Viernes de la XIX Semana Ordinaria

Ez 16, 59-63

Todos los jóvenes tienen una imagen de aquella que consideran la mujer perfecta.  Y todas las jóvenes tienen una imagen de aquel que consideran el hombre perfecto.  Estas imágenes han sido tomadas de la realidad, pero han sido considerablemente retocadas por la imaginación.  Lo cierto es que no podemos crear a nadie de acuerdo con esa imagen.  Lo que hemos de hacer es buscar a esa persona ideal.

Pero Dios es diferente.  No nos ama porque seamos bellos, más bien nos embellecemos porque Dios nos ama.  Dios tiene el poder para crear a las personas según su propia idea.

En la primera lectura de hoy, Ezequiel, con una imagen clarísima intenta descubrir cómo fue Dios quien hizo hermoso a su pueblo.  Su pueblo no tenía ningún encanto ni atractivo.  Dios lo hizo todo.  Pero entonces el pueblo, olvidando quién le había dado la belleza, se entregó a la prostitución, que es un símbolo del abandono a Dios por los ídolos paganos y de una vida vergonzosa.

Mt 19,3-12


El tema del evangelio de hoy es: ¿cómo se vive el seguimiento de Jesús, el camino de la cruz, en situaciones especiales de la vida?

La pregunta de los fariseos no es hecha con buena intención.  El evangelista dice que la hicieron «para ponerle una trampa».

Lo que se pregunta no es si es posible el divorcio, sino si es posible «por cualquier motivo».  Había dos posturas: la «amplia»,  del rabí Hillel, decía que podía darse «por cualquier motivo», y la «estricta», del rabí Shammai, que precisaba las causas que lo justificaban.

La respuesta de Jesús: «lo que Dios ha unido, que no lo separe el hombre».

El matrimonio, como toda realidad humana, está al servicio del Reino, y el Reino tiene que ser la única preocupación de los que lo deseen.  Esto implica la indisolubilidad del matrimonio.  Si Dios es fiel a nosotros, nosotros debemos ser fiel en el amor.

Viernes de la XIX Semana Ordinaria

Mt 19, 3-12

Jesús nos dice con toda claridad que la sexualidad y el matrimonio no deben regirse únicamente por el instinto o el capricho. En tiempo de Jesús el matrimonio era una unión por conveniencia o por acuerdo de las familias. Por tanto, si la conveniencia o el acuerdo no resultaban “rentables”, podía recuperarse.

Jesús, el Señor, afirma una doctrina distinta acudiendo a la raíz del matrimonio que brota de la voluntad de Dios. Lo importante es lo que Dios instituyó. Y el matrimonio fue instituido como una alianza o compromiso de por vida entre dos personas, sin más condiciones que la de entregarse mutuamente de modo absoluto.

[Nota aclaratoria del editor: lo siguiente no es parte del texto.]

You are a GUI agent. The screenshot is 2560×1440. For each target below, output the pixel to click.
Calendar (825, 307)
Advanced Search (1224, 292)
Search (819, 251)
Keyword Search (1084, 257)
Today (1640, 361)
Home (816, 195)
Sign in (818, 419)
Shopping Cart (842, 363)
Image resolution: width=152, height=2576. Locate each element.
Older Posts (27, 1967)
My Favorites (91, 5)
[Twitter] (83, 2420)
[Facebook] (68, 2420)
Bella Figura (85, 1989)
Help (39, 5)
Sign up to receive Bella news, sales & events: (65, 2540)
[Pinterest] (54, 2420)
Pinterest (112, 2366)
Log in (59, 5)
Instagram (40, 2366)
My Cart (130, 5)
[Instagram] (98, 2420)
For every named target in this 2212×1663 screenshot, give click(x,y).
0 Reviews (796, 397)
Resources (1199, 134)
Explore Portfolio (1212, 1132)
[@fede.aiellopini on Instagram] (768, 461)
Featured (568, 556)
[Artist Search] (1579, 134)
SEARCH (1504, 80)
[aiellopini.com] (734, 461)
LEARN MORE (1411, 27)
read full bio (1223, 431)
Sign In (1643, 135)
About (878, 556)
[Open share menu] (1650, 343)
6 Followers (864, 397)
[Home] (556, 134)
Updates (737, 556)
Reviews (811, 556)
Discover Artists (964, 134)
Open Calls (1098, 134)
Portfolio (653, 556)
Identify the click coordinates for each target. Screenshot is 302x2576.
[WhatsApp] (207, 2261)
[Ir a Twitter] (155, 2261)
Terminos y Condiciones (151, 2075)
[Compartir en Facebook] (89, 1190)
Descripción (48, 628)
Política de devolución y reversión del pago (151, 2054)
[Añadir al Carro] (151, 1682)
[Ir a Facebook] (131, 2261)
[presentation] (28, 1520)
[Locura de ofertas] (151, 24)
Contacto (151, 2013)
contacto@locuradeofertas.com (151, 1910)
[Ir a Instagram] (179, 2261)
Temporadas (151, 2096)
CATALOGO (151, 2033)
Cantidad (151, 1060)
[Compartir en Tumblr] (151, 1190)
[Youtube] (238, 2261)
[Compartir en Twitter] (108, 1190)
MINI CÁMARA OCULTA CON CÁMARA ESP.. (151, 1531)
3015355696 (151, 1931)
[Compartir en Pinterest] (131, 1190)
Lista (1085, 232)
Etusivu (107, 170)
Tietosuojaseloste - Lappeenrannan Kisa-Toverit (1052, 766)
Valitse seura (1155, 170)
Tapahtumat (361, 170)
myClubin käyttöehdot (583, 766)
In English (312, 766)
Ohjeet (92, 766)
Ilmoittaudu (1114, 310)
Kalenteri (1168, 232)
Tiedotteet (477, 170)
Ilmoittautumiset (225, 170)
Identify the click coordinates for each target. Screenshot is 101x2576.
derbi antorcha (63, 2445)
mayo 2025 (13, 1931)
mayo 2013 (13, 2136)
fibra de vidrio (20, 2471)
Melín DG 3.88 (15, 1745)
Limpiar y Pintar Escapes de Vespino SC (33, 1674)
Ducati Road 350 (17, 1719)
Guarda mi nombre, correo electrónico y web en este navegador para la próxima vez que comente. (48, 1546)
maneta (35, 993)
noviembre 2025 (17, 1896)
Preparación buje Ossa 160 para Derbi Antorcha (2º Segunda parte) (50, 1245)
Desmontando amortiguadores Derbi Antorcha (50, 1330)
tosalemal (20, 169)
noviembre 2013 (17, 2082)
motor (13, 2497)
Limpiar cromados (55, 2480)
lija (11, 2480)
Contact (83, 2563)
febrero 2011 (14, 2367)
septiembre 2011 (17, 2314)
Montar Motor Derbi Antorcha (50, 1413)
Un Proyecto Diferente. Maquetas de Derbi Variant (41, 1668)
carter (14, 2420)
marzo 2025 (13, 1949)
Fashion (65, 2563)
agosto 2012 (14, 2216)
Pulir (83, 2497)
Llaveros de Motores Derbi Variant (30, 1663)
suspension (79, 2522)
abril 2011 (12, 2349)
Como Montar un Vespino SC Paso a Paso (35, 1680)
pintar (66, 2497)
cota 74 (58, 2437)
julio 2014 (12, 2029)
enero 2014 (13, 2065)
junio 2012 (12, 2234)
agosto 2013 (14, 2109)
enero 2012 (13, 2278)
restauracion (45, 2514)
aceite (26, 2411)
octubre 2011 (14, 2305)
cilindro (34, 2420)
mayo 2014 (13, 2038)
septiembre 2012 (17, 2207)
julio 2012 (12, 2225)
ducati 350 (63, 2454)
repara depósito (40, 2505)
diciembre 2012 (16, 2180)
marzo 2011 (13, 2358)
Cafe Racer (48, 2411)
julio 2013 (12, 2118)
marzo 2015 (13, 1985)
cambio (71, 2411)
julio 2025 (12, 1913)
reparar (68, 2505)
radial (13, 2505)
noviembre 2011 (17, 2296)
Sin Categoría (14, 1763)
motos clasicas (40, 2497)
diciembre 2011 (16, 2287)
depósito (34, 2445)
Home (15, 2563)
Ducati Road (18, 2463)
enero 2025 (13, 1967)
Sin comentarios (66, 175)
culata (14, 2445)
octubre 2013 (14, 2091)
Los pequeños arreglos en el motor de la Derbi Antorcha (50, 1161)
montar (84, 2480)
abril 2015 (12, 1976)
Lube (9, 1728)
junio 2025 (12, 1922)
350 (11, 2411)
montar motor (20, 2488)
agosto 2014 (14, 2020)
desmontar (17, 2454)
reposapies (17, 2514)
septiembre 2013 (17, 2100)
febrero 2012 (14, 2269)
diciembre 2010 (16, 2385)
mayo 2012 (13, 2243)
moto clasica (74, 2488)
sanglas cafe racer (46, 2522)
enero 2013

A veces la indisolubilidad conlleva dificultades, no cabe dudas. Pero en algunos casos son fruto de los errores o de la voluntad torcida de los hombres. Y eso no puede anular la voluntad radical de Dios. El matrimonio como alianza no se puede romper, ni siquiera por la culpa del otro. El hombre y la mujer se entregan el uno al otro y no son sino “una sola carne” con la misma ternura con la que Dios se entrega a la persona que le ofrece gozosa acogida y compromiso de lealtad.